Most rooms are good at two things: complaining and nodding. Solving things — not so much.

Someone names the problem. Heads nod. Ideas fly. Everyone knows what needs to happen. Meeting ends. The next one starts. Same problem, different context. No resolution.

It's not laziness. When responsibility sits with a group — not a performing team — it belongs to no one. The more people in the room, the more everyone assumes someone else will move. And when years of micromanagement are on top of that, people stop trying altogether. They keep the thoughts. Sometimes share them. But act to solve? That stopped somewhere along the way.

So when the room agrees on something, I don't let it breathe too long.

"We need to do that. That's clear." — Great. When can we expect it?
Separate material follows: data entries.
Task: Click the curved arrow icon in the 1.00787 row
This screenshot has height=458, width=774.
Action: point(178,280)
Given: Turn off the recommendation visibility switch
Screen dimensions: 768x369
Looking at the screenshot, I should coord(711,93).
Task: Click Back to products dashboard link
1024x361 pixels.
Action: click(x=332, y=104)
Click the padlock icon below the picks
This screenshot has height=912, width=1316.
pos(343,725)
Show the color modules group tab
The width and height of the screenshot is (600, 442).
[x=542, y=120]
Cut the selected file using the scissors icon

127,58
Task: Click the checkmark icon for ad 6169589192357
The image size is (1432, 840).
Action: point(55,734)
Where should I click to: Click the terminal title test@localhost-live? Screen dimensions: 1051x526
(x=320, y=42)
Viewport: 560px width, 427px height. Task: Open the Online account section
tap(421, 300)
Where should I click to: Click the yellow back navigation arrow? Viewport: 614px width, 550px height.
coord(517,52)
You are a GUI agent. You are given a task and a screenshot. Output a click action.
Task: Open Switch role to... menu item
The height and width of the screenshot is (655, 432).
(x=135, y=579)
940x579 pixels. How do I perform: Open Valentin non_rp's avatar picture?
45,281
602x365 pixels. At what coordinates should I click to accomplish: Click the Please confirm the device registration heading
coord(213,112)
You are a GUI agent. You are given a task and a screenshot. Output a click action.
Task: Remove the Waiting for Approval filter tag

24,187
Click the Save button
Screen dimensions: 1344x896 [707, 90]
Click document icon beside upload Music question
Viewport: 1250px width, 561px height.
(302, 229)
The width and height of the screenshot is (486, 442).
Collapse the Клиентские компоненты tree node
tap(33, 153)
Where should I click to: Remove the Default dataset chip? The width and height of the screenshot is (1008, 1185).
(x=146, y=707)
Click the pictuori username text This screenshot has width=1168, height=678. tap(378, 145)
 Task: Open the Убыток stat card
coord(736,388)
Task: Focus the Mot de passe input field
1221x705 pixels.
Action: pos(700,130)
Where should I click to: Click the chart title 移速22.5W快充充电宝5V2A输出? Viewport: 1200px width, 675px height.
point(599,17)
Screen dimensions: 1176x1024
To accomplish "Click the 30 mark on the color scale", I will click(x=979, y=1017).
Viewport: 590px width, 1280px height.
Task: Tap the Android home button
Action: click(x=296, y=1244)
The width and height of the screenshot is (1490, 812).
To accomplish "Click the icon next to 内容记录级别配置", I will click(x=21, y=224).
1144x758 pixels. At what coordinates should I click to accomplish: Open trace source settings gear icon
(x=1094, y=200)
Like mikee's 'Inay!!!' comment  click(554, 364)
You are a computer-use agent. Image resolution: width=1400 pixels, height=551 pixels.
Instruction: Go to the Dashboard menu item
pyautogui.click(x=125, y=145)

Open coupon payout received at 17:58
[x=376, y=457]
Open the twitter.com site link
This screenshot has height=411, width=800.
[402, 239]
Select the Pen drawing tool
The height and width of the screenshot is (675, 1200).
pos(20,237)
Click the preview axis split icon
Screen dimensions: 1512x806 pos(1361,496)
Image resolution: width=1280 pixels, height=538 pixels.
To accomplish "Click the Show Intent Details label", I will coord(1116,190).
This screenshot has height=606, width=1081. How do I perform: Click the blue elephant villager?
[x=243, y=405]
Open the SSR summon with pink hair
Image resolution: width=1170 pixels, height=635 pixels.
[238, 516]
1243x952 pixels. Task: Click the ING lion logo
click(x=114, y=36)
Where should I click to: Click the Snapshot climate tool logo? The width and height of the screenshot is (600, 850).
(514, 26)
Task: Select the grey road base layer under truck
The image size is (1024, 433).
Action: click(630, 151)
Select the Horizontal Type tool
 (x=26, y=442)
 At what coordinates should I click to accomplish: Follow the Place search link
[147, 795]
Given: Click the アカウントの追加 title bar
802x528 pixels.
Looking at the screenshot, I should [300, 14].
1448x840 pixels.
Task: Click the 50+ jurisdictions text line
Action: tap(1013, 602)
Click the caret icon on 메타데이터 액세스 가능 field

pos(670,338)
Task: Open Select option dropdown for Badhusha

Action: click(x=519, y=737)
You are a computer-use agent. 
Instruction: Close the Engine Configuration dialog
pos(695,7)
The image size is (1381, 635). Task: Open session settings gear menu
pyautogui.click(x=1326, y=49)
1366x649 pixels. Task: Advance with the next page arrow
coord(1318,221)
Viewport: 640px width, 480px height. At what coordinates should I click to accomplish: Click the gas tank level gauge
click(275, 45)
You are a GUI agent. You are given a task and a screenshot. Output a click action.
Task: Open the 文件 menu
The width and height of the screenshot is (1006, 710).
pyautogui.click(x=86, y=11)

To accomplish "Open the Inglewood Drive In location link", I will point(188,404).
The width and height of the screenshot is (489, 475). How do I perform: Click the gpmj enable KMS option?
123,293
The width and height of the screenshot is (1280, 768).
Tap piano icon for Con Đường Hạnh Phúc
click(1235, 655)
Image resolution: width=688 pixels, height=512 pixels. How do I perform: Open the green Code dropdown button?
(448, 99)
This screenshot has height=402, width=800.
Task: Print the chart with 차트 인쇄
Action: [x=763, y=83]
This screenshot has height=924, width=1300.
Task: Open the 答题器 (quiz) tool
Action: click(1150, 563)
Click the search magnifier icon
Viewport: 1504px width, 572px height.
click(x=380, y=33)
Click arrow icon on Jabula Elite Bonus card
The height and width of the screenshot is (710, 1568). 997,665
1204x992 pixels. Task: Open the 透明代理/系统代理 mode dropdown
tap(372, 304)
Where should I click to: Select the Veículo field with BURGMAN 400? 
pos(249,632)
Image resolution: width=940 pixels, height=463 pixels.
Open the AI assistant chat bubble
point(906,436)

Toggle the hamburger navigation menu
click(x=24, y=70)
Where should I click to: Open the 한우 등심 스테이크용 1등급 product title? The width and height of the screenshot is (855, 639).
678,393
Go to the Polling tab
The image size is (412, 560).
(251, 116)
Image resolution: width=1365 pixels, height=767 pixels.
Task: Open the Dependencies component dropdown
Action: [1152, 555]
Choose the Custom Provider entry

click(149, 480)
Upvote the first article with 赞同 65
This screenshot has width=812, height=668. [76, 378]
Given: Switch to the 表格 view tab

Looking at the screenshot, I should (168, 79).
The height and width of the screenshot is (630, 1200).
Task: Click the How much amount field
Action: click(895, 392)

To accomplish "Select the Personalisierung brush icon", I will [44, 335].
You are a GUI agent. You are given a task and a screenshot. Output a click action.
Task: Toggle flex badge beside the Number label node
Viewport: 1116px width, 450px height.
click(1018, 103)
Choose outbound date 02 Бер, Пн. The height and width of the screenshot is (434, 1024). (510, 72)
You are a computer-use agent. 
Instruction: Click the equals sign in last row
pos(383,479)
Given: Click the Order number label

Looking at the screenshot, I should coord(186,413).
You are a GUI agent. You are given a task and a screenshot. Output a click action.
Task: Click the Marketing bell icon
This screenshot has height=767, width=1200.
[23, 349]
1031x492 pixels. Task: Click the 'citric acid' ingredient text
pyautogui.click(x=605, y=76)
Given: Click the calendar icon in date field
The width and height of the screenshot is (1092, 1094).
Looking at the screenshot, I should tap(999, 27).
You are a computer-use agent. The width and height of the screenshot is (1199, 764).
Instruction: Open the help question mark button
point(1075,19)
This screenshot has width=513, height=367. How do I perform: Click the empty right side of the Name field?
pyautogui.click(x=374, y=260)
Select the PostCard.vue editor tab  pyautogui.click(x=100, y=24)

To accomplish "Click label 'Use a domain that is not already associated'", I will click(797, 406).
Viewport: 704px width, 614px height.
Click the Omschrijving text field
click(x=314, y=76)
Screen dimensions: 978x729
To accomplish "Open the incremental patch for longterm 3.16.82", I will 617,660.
"I need to check." — You said it's a priority. Next meeting then?

"The manager needs to approve it." — Manager, we are moving on with this topic, ok? Is there any reason to block it that we are not aware of? If yes, please share it with us.

Not pressure for the sake of it. Just closing the gap between words and action. No waste.

The team is usually more ready than they think. They just stopped believing they had the autonomy to move. When there are real blockers, we go after them. Right there, in the room. And remove them as much as possible. If not, we work around.

Self-organization doesn't happen by itself overnight. Sometimes it just needs someone to remind them of that, empower them, and put leadership on the same page. Fear away, free road ahead.


I pave the way. People own the run.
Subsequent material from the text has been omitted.